Institute: Maine
Year Established: 2010 Start Date: 2010-03-01 End Date: 2011-02-28
Total Federal Funds: $10,784 Total Non-Federal Funds: $74,483
Principal Investigators: Rebecca Van Beneden, Sharon Ashworth, Adria Elskus, Julie Gosse, Brian Perkins
Project Summary: Universal, rapid, and sensitive screening tools are urgently needed that can detect trace levels of both legacy and emerging chemicals (e.g. pharmaceuticals), and measure biological responses in threatened and endangered fish species non-lethally. We hypothesize that fish scales, shown in our laboratory and others to detect low part per billion levels of toxicants in water, have enormous potential as such non-lethal biosensors. Long recognized for their utility as surrogates for human bone, fish scales may be cultured and will respond to a broad variety of both endogenous (e.g. hormones) and exogenous (e.g. metals, PCBs) substances [1-5]. Surprisingly, their utility as environmental biosensors has not been explored. Our objectives are to: 1) evaluate the response of fish scales to three classes of contaminants found in surface waters: metals (mercury), endocrine disruptors (ethinylestradiol), and pharmaceuticals (fluoxetine) using metallothionein, estrogen receptor, and CYP1A activity as endpoints, respectively , 2) determine dose-response relationships, 3) determine the temporal response of scales to each toxicant, 4) develop a plate-based assay to measure scale protein, and 5) conduct a preliminary evaluation of potential mixture effects on these endpoints. The strength of the scale assay is that it provides both an in vitro screening tool (biochemical effects of chemicals can be evaluated in microplates of scales) and an in vivo biosensor of fish response (scales from wild-caught or caged fish can be used as first pass sensors to evaluate water quality in a given habitat).

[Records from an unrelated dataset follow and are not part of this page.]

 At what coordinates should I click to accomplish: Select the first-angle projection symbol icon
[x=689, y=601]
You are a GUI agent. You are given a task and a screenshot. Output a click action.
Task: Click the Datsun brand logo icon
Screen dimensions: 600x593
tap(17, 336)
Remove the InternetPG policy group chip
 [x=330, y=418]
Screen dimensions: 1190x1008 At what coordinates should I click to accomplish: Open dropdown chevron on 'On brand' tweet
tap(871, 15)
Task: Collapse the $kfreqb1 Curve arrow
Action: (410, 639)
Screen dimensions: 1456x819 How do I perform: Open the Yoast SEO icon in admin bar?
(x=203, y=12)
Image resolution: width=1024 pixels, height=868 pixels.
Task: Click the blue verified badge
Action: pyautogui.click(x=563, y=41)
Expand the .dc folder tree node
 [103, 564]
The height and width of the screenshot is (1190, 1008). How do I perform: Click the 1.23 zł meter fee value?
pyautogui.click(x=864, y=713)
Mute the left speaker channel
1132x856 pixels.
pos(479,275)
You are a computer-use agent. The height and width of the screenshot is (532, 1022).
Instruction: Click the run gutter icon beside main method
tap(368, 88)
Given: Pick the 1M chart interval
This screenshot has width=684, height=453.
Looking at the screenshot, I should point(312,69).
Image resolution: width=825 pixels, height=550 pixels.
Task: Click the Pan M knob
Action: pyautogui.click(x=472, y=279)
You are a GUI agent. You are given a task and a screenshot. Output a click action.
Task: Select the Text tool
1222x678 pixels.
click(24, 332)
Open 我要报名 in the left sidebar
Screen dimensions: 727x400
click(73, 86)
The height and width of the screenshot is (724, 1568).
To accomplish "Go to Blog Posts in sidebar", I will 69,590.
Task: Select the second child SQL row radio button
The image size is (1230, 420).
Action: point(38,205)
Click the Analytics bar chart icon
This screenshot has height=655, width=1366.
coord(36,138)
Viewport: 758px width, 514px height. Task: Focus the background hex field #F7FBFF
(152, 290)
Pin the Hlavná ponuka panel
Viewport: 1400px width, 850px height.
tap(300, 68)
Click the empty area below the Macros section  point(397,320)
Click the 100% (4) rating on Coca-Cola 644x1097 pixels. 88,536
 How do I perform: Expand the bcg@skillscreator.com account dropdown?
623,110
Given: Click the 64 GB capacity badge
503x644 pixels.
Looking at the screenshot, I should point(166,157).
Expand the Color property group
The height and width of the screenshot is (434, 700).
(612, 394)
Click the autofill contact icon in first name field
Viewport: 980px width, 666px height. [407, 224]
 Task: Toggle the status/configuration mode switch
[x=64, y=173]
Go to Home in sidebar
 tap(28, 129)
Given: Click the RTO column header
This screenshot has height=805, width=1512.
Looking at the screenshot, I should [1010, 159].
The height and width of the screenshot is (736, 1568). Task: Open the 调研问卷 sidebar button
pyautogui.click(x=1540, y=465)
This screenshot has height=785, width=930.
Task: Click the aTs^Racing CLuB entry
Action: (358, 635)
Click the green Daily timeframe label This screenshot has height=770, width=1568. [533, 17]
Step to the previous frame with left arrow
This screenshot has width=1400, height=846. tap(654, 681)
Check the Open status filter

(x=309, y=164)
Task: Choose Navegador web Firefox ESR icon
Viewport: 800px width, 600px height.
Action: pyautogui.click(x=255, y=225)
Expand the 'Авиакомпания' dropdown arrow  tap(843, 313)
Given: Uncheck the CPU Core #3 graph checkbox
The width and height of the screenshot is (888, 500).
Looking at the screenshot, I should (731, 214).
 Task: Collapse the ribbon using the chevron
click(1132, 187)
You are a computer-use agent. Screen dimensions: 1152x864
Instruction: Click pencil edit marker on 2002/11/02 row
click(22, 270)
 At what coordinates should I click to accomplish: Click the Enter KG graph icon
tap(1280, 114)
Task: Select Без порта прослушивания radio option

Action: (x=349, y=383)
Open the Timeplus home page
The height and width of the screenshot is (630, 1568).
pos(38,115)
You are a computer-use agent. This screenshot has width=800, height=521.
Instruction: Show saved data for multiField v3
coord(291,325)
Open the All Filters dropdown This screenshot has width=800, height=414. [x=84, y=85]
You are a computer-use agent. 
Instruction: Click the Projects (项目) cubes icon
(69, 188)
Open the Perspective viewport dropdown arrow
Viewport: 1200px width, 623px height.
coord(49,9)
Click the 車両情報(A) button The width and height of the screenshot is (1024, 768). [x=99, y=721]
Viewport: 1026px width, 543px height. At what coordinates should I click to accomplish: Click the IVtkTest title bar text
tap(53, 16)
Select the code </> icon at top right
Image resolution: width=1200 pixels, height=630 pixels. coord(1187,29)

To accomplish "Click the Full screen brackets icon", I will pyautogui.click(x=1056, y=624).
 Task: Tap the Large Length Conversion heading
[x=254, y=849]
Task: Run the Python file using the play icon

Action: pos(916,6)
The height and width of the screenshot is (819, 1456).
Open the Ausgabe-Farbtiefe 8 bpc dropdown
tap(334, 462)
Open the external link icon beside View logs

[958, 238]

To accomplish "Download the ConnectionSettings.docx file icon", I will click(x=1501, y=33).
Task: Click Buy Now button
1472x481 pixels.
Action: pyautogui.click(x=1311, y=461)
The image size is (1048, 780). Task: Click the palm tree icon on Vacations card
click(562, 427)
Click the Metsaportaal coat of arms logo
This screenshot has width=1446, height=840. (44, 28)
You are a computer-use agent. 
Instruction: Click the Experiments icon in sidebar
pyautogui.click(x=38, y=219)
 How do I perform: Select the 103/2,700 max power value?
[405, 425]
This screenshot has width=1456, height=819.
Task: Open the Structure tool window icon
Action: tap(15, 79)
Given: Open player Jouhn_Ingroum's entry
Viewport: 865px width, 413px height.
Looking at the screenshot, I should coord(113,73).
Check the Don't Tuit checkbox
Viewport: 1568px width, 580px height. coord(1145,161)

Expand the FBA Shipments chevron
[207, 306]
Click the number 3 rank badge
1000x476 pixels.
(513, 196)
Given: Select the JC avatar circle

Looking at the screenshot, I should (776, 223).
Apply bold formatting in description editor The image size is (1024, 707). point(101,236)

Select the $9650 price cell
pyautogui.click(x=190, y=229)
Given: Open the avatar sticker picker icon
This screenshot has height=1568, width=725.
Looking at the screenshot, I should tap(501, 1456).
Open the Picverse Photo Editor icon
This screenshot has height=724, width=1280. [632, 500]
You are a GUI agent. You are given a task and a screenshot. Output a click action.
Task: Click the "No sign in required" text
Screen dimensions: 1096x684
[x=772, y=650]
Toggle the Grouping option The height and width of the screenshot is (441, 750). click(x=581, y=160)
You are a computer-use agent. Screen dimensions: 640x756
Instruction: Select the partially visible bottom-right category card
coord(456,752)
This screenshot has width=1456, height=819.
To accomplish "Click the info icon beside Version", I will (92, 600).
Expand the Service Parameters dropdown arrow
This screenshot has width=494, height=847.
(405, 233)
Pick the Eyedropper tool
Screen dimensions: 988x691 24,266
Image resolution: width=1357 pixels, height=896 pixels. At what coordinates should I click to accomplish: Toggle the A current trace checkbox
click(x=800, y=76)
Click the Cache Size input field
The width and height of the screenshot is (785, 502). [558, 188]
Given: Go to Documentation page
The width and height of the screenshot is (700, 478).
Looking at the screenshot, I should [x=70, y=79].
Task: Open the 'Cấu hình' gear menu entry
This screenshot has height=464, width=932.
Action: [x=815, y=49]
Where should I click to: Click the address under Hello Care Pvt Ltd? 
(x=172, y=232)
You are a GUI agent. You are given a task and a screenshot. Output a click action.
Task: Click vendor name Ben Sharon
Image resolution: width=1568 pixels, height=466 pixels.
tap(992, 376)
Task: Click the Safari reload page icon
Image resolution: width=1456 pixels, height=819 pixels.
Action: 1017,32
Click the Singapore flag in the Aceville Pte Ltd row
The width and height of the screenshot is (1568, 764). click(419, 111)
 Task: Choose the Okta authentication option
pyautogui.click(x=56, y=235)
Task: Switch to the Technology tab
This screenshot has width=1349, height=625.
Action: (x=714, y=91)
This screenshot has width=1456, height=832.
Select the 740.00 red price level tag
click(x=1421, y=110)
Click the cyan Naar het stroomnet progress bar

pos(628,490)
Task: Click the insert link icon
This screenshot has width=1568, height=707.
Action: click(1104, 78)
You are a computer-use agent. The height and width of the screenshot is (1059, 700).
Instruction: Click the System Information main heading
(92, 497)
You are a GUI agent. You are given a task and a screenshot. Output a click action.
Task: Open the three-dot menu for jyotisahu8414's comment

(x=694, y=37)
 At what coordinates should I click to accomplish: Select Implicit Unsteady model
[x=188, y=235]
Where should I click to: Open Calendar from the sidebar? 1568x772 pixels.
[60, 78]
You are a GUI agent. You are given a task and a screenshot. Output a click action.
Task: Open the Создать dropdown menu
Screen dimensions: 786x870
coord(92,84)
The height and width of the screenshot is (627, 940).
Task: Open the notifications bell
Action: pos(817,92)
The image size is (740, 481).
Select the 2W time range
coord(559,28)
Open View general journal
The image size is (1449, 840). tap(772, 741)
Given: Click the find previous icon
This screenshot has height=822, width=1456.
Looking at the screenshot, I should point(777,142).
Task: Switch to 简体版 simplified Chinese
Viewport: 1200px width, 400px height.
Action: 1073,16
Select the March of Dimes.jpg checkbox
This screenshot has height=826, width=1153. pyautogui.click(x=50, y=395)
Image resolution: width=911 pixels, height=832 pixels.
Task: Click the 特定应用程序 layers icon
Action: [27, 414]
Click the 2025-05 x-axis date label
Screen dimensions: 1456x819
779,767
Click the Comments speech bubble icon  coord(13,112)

This technique could be used with any scale-bearing fish species. We will expose scales from Atlantic salmon (Salmo salar), listed as endangered in Maine in 2000, in vitro to the chemicals listed above for 3 to 18 hours, and evaluate their response using enzymatic (e.g. CYP1A activity) and molecular (RT-PCR) assays. Screening for contaminants using fish scales will provide a rapid, inexpensive, non-lethal and biologically relevant first pass indicator of water quality for sensing the presence of bioactive chemicals in surface water and the exposure to such compounds by endangered and threatened fish species.